Records drawn from a dataset:
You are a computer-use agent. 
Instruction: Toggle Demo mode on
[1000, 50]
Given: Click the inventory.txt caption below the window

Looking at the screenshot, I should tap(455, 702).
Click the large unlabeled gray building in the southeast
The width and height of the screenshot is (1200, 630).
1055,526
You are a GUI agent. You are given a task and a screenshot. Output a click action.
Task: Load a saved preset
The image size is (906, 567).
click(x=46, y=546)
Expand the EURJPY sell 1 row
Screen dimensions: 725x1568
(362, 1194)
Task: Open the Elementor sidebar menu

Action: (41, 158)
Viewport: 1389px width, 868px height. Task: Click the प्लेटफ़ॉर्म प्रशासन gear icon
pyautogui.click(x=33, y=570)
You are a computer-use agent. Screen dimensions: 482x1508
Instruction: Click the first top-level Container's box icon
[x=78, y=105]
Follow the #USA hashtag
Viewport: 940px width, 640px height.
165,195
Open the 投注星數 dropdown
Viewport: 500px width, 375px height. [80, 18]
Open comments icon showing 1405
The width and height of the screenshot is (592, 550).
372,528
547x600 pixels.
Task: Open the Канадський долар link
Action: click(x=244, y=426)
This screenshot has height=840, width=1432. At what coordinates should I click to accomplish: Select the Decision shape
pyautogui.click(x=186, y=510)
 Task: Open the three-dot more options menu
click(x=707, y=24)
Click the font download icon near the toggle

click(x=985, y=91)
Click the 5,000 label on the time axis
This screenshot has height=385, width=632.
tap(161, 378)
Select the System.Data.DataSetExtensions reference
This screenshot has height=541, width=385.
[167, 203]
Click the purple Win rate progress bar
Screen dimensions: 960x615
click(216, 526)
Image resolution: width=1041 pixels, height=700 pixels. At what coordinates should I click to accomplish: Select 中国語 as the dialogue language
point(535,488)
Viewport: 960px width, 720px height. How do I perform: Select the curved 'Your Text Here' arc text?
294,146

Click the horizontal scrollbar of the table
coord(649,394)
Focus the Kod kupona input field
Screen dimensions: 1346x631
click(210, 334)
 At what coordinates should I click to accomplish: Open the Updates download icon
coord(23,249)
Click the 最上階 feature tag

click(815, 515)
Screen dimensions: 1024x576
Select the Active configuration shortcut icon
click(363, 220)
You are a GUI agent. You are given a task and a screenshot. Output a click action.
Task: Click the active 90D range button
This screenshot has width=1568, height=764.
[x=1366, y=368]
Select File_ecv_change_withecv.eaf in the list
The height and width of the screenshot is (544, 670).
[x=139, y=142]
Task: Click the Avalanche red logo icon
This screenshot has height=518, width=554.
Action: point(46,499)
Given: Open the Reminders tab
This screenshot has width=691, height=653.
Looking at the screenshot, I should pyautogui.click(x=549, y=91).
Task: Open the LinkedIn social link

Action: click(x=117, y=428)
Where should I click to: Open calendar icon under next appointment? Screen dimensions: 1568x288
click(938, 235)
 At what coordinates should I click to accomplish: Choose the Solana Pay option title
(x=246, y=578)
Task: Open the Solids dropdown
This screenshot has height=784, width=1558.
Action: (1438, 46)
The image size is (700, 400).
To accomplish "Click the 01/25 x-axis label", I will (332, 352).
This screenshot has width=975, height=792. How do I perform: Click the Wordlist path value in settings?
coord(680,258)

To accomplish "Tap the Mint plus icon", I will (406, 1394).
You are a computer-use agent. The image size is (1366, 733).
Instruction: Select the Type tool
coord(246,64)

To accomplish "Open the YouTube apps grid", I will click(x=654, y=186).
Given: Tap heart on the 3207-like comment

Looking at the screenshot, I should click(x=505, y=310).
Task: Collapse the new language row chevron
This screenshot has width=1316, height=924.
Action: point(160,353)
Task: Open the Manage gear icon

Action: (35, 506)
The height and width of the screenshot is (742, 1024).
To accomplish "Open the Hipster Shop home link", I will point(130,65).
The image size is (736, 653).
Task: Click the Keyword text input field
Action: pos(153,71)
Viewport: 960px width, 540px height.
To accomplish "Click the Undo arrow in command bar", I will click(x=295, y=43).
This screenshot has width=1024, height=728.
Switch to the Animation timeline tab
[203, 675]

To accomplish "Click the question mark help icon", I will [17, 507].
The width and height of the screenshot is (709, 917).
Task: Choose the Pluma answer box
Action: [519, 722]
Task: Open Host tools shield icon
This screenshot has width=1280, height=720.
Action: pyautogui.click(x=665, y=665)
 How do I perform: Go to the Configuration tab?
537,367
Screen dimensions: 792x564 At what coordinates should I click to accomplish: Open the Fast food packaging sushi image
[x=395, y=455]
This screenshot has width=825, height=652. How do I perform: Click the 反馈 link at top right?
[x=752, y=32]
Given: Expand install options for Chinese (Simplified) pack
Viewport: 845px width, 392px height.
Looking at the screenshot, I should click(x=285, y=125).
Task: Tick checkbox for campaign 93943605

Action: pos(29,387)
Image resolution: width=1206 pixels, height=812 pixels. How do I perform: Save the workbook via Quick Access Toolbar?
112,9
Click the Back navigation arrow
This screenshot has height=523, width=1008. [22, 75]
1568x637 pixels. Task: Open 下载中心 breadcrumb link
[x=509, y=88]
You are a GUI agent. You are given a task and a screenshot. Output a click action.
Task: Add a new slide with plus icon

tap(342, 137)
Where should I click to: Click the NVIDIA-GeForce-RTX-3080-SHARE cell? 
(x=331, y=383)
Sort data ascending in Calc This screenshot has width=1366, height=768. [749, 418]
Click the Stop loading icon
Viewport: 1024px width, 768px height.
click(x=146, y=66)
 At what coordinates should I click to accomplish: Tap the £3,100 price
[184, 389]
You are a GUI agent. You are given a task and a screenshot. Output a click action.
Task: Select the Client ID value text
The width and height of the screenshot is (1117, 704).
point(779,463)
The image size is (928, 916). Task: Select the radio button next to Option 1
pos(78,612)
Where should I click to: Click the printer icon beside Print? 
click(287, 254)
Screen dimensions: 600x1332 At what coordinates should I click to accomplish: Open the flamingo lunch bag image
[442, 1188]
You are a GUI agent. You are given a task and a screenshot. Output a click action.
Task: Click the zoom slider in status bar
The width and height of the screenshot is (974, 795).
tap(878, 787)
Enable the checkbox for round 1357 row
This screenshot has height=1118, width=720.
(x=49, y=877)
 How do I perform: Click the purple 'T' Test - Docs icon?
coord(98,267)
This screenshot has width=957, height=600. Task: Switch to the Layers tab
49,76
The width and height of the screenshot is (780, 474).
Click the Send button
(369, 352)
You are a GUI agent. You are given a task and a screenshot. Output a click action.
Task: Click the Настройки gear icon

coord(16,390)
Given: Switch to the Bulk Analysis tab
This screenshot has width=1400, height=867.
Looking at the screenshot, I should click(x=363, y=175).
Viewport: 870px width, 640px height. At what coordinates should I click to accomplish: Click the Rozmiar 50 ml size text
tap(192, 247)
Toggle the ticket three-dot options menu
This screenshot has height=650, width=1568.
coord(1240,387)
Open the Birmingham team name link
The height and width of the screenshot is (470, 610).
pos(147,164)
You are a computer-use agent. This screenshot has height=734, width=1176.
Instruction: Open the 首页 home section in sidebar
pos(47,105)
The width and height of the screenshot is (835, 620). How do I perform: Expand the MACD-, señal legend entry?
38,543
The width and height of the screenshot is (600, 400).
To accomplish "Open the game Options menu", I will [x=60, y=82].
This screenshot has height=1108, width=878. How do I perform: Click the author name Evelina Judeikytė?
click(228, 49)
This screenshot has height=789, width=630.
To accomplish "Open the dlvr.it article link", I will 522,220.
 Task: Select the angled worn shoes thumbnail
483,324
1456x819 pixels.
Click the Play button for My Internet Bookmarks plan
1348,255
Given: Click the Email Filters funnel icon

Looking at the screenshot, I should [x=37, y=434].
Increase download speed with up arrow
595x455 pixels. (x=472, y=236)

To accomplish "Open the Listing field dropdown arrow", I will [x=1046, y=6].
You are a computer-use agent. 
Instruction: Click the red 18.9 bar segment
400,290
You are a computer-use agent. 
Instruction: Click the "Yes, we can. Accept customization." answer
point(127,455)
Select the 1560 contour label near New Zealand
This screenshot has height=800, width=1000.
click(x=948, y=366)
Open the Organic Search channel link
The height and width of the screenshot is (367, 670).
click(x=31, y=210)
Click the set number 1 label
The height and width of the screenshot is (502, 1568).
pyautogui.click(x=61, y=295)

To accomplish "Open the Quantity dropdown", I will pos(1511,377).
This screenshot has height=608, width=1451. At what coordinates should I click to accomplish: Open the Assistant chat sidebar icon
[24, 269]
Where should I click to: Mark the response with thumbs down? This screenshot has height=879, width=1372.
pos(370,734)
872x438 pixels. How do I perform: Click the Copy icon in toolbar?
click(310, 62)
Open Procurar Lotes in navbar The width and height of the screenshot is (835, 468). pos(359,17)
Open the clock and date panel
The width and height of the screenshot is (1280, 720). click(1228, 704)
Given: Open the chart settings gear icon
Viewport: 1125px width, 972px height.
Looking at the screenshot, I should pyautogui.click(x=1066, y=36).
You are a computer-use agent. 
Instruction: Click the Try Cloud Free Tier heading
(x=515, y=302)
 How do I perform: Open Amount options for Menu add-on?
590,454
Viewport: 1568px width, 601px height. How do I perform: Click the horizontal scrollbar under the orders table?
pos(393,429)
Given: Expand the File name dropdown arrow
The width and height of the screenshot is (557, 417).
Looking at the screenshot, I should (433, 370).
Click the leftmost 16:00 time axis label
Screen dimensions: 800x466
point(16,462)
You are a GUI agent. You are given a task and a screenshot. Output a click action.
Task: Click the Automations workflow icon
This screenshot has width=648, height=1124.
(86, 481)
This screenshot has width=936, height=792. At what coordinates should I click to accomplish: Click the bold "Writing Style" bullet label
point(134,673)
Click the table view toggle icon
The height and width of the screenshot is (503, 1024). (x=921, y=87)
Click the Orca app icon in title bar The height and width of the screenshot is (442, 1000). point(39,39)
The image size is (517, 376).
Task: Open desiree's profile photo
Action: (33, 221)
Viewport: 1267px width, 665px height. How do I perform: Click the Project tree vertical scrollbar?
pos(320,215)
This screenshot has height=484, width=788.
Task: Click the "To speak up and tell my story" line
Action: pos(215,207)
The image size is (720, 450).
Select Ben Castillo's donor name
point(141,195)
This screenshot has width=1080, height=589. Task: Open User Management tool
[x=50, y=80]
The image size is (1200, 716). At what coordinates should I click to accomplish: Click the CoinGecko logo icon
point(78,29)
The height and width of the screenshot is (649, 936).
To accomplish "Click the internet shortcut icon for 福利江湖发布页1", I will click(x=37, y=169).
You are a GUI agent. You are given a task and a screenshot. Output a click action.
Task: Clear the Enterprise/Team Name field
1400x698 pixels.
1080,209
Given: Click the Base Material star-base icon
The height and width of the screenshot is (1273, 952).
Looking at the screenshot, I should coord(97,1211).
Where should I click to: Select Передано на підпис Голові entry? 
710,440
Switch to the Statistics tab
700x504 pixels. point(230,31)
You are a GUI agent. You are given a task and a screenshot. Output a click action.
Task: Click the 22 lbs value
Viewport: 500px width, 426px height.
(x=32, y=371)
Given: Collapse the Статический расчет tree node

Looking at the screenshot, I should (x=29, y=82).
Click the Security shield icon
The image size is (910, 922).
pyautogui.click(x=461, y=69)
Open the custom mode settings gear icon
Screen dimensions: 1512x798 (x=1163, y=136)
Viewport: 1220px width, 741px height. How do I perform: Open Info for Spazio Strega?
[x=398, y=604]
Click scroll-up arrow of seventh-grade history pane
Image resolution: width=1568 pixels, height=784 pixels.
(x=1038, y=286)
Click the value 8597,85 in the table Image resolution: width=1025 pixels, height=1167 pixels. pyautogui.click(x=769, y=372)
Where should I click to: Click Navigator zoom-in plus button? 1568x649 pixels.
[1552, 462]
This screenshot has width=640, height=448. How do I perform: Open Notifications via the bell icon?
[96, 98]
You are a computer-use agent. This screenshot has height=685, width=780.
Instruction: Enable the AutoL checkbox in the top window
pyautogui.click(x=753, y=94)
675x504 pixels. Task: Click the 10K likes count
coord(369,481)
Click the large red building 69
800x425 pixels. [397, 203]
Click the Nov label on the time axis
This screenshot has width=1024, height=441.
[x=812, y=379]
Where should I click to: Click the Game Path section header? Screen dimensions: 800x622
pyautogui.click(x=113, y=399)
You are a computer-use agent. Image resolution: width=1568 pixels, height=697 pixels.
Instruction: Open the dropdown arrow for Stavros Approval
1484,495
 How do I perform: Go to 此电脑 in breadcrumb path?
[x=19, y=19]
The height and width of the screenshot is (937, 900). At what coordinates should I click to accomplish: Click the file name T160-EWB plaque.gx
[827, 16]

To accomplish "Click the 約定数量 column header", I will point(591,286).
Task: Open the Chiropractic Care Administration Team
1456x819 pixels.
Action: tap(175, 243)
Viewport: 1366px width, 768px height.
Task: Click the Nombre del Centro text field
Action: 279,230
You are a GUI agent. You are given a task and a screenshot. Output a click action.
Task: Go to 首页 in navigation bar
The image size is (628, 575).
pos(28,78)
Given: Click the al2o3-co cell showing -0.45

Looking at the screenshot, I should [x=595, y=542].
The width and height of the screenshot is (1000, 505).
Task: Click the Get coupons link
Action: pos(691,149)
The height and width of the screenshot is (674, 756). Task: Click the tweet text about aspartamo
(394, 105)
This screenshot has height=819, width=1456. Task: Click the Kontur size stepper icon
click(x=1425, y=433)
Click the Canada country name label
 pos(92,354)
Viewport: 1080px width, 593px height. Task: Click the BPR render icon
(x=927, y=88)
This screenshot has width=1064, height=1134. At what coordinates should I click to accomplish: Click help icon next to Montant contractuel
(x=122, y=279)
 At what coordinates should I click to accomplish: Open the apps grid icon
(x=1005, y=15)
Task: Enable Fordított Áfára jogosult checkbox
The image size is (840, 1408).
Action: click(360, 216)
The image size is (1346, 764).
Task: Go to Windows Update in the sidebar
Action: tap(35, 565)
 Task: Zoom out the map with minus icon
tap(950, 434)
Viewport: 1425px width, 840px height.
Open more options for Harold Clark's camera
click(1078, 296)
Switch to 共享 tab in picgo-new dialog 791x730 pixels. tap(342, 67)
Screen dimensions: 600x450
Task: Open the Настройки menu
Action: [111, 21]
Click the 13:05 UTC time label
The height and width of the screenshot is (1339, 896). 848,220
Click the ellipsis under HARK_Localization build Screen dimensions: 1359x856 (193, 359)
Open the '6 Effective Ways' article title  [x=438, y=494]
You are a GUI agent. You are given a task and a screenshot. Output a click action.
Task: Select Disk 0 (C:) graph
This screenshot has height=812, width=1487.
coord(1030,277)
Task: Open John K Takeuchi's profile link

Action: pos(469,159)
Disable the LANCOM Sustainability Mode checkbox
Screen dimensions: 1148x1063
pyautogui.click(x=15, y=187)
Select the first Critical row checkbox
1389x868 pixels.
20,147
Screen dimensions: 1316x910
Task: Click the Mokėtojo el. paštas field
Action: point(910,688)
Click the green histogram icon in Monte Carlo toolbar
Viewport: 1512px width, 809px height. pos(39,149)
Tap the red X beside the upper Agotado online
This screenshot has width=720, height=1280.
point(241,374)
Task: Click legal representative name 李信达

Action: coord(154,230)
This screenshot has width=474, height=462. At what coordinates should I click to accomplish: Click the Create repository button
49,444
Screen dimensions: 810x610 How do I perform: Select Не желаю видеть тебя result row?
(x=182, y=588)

• Problem to solve: Retype only this portion of the data above: the line containing "Task: Go to 首页 in navigation bar", the line containing "Task: Enable Fordított", and all lines between them, exactly.

• Response:
Task: Go to 首页 in navigation bar
The image size is (628, 575).
pos(28,78)
Given: Click the al2o3-co cell showing -0.45

Looking at the screenshot, I should [x=595, y=542].
The width and height of the screenshot is (1000, 505).
Task: Click the Get coupons link
Action: pos(691,149)
The height and width of the screenshot is (674, 756). Task: Click the tweet text about aspartamo
(394, 105)
This screenshot has height=819, width=1456. Task: Click the Kontur size stepper icon
click(x=1425, y=433)
Click the Canada country name label
 pos(92,354)
Viewport: 1080px width, 593px height. Task: Click the BPR render icon
(x=927, y=88)
This screenshot has width=1064, height=1134. At what coordinates should I click to accomplish: Click help icon next to Montant contractuel
(x=122, y=279)
 At what coordinates should I click to accomplish: Open the apps grid icon
(x=1005, y=15)
Task: Enable Fordított Áfára jogosult checkbox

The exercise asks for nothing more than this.